ハッキリとは聞き取れないがなんだかガヤガヤしている。しかもそのガヤガヤは良い方ではなく悪い方……な気がする。



「セレナ、あれは?……」


「いったじゃない、この海にはお楽しみがあるって」

そういっていつもみたくニンマリと意地の悪い笑みを浮かべるセレナ。


やっぱり悪い方、か……


「で、なんなの、そのお楽しみって」


「それは見てのお楽しみ、よ。」

そういうとスッと立ち上がる(というよりは泳ぎ立つ?)セレナ。


「さ、行くわよ」


「え?僕も?」


「当たり前でしょ」


「でも、ベジが……」

そういうと僕の肩によりかかり手をつないでいるベジを見やる。

そして次の瞬間セレナは一切のためらいなくベジの頬をペチペチ叩きだす。

慌ててやめさせようとしたら

「うぅ……母……さん?……」

なんてつぶやきながらベジが目を覚ます。

なんだかこんな光景前にも見たなあ、なんて思いながら苦笑いを浮かべる。


「おはよう、ベジ」


「あ、うん、おはようタグってあれ?タグ、なんか……」


「?」


「大きくなったね。すごい、すごい!」

そういって僕の頭をペタペタ触ってくるベジには複雑な心境になる。

完全に成長期を迎えた息子とその母親の図になってるよ、これ。

と思ってたら

「す、すいません。僕声が聞こえると起きちゃって」

というグレーテルの声が聞こえてくる。


「それは前にも聞いたわ」

そうどこか呆れたようにいうとため息をつくセレナ。

どうやらまだ寝ていたグレーテルを起こしてしまっていたらしい。


「グレーテル、大丈夫だよ」

優しくそう声をかけると

「え、あ、ありがとうございます」

と慌てたようにいうグレーテルには思わず笑みがこぼれてしまう。

バッと下げた顔があげられるとその表情にパアッと明るいものが広がっていく。


「タグさん、すごい……!」


「ああ、これ?ほんと、ビックリしちゃうよね」

そういってすっかり見違えた体を見つめる。

相変わらずひょろっこくて力無いけれど……。


「はい!ほんと、カッコイイです!!」

そう叫ぶグレーテルにはビックリだ。

カッコイイ、なんて初めて言われたや。

グレーテルのとなりで先ほどにも増して不快そうに溜息をつくセレナ。


「まさか『タグさんみたいになりたいです〜』なんて言わないわよね。」


「タグさんみたいになりたいです!」


「あ〜あ」

そんなやりとりをみて、笑顔も苦笑いに変わっていく。

そんな時握られていた手に優しい力がこもるのでそちらを見やればこちらに優しい笑顔をまっすぐ向けるベジの姿がある。

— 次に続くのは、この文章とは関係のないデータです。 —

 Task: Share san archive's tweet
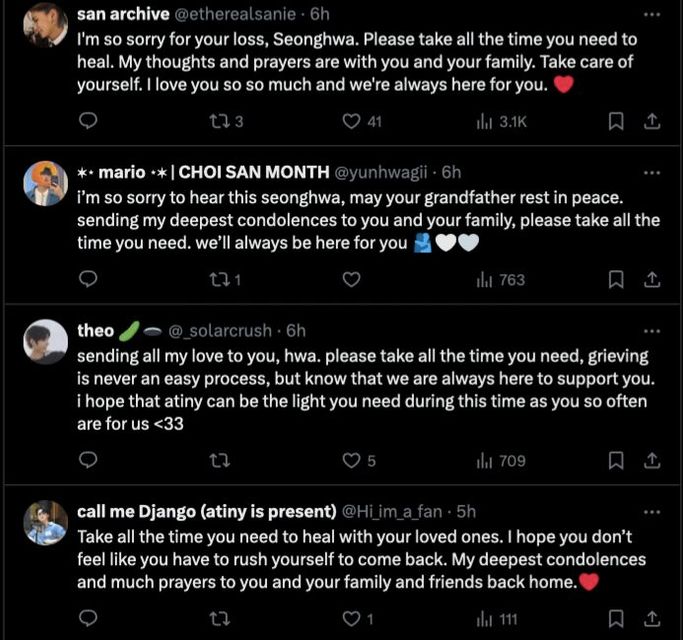tap(651, 121)
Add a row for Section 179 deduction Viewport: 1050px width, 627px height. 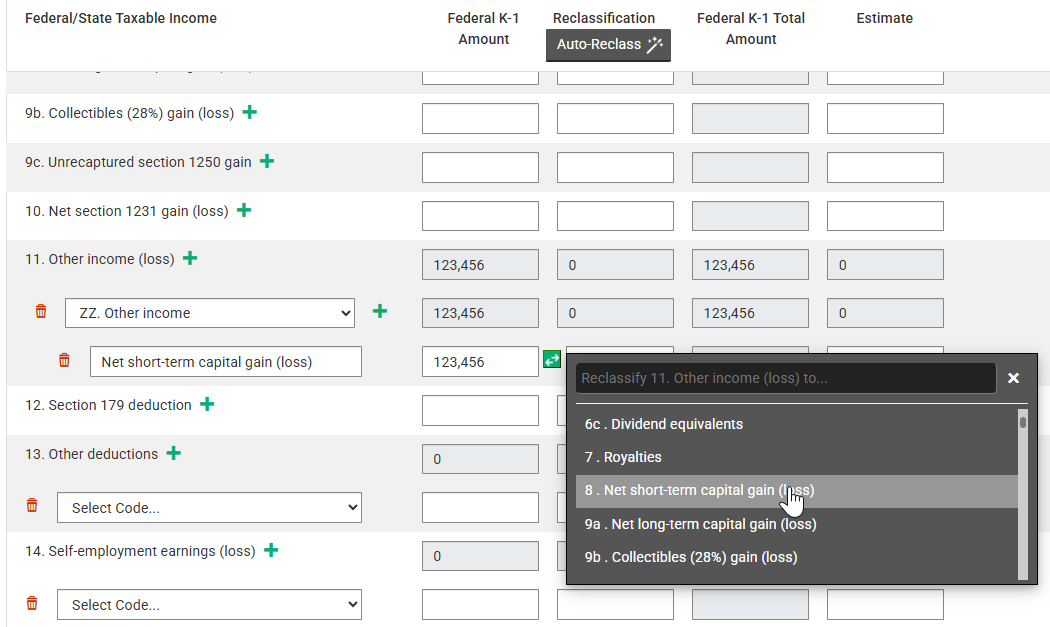pos(207,404)
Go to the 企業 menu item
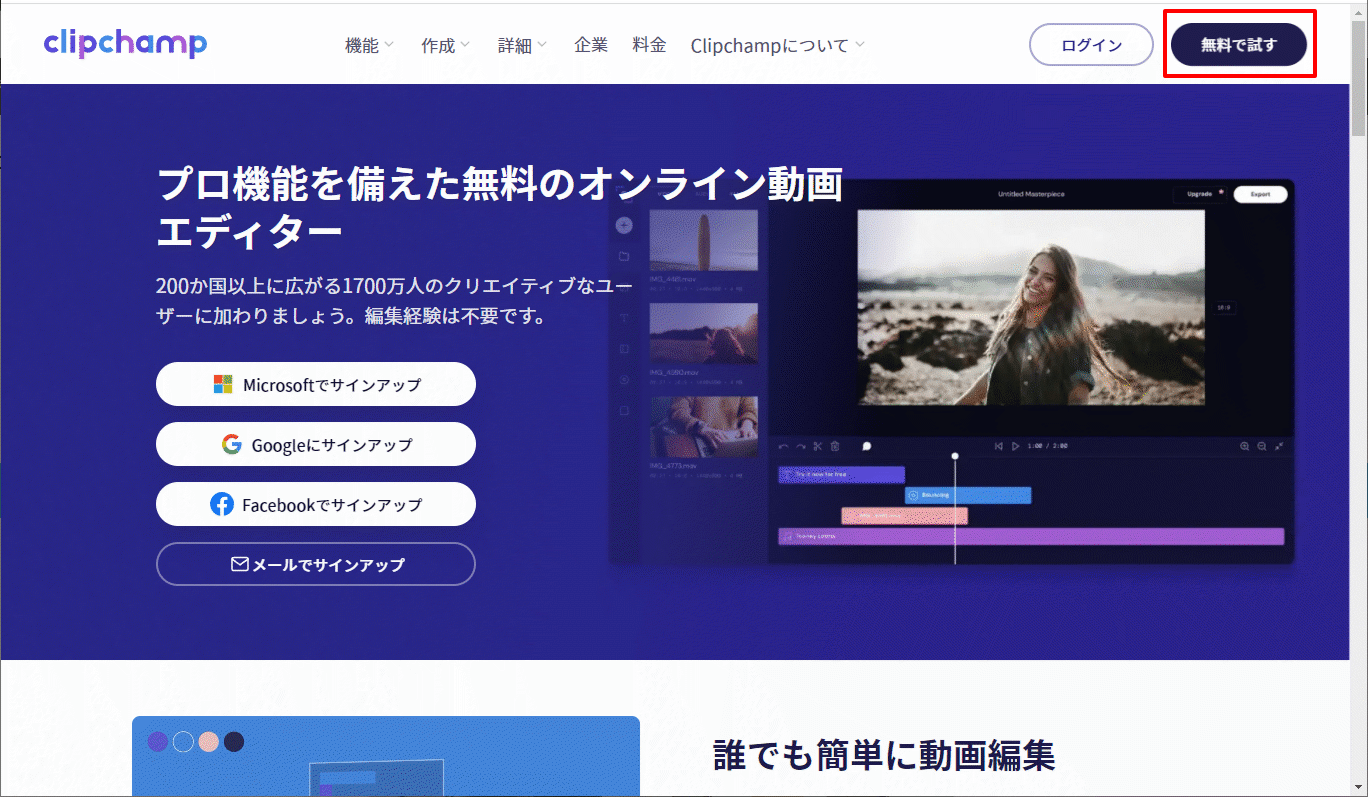This screenshot has width=1368, height=797. (591, 45)
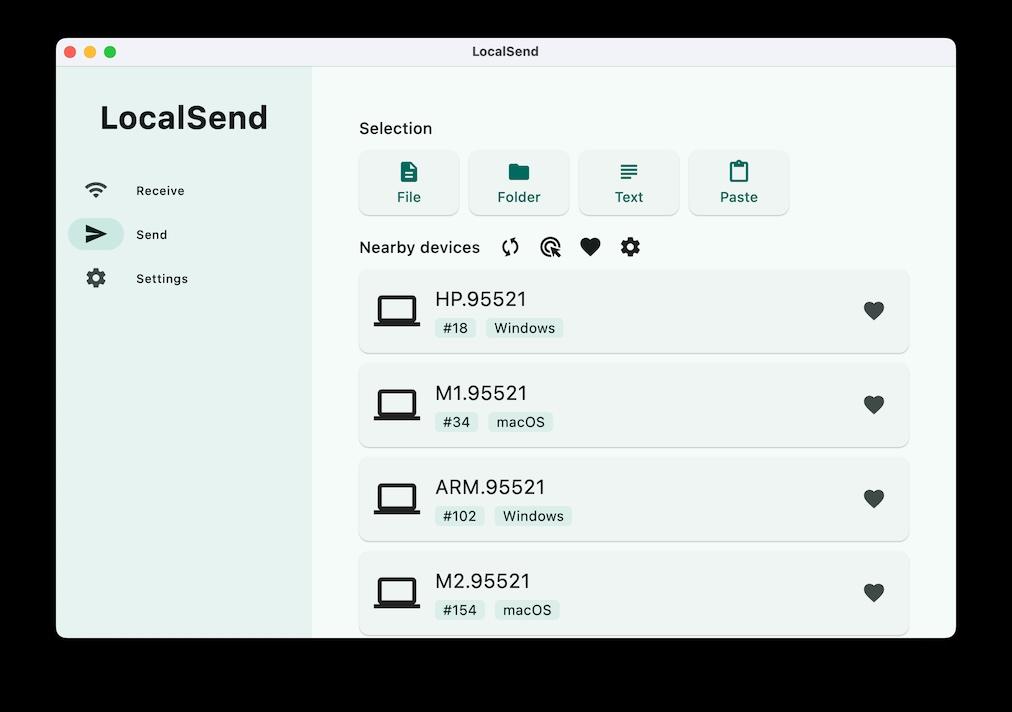Screen dimensions: 1012x712
Task: Favorite the M2.95521 device
Action: tap(874, 593)
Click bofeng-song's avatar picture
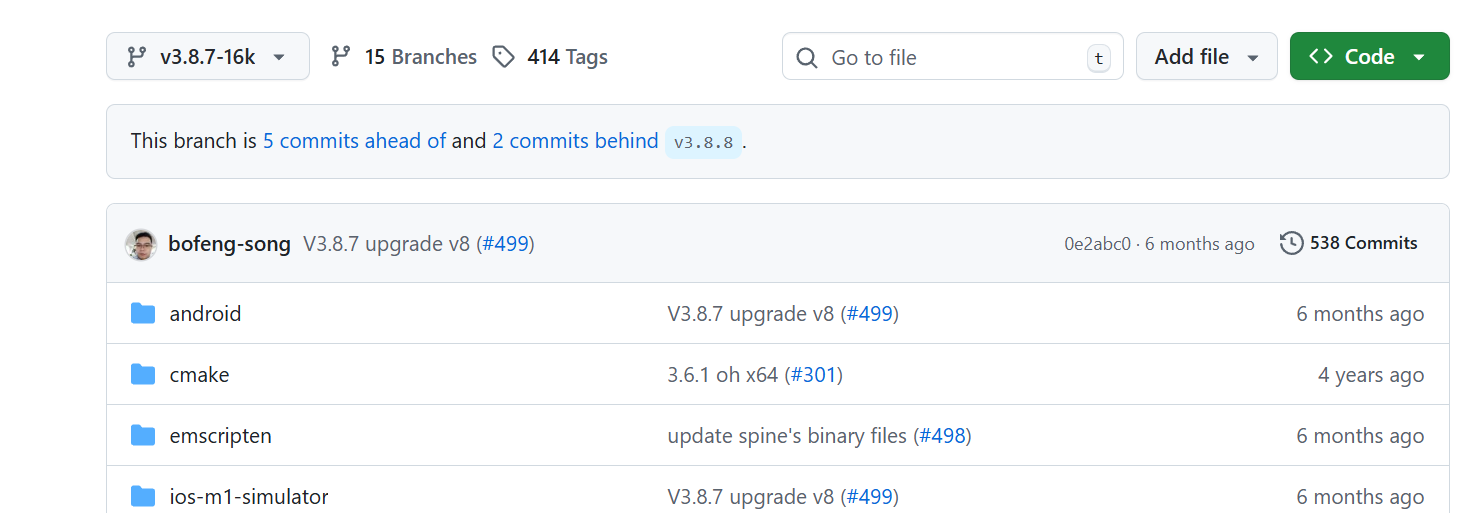The height and width of the screenshot is (513, 1478). (x=141, y=244)
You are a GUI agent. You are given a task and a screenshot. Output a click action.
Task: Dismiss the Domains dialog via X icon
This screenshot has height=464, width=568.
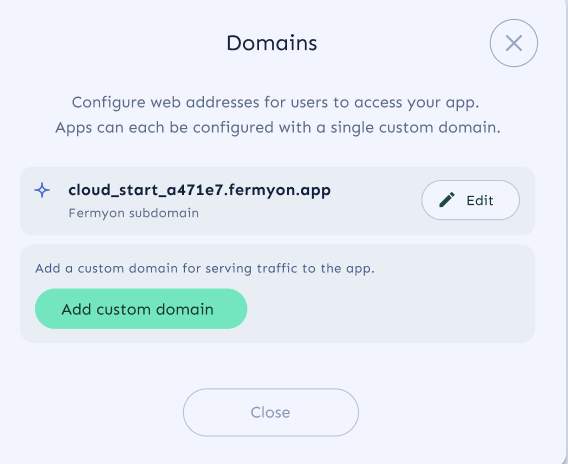coord(514,43)
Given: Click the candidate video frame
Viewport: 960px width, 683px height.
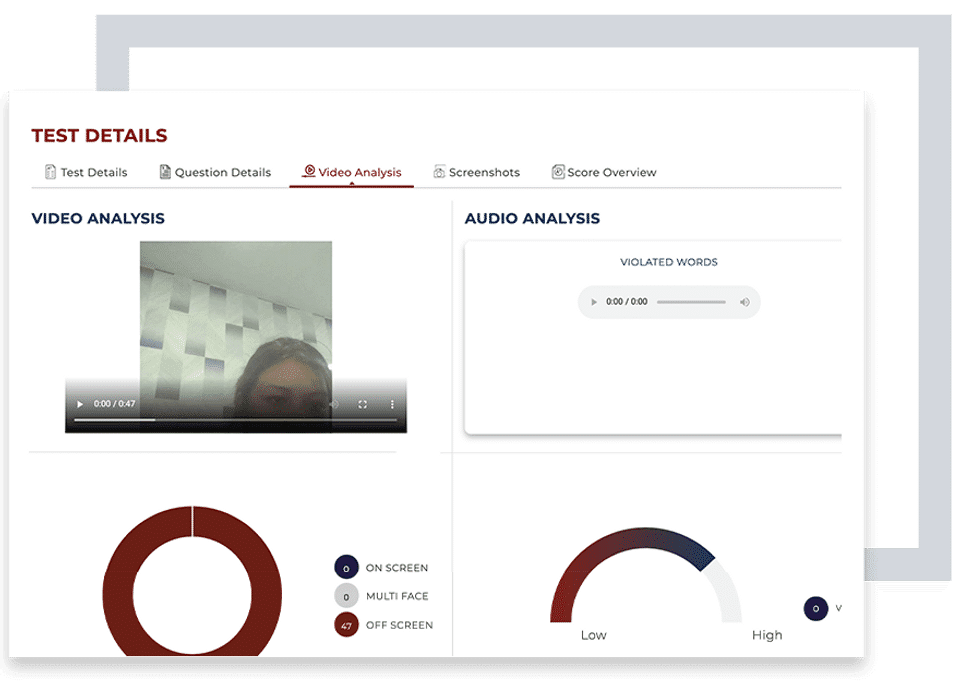Looking at the screenshot, I should click(236, 318).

「私は、前のタグも今の大きくなったタグもみんなカッコイイと思うよ」

そういってからどこかハッとしたように

「あ、ごめんね。急におかしなこといって!」

といってパッと手を離し立ち上がる(というか泳ぎ立つ?)ベジ。


僕はそんなベジの背中を見つめながら少しポーっとする。

というのもハッとした時に見せたベジの表情が今まで向けられたことのないものだったから。

気のせい、だったのかな……。

なんて思いながらも頬が少しずつ熱くなっていくのがわかった。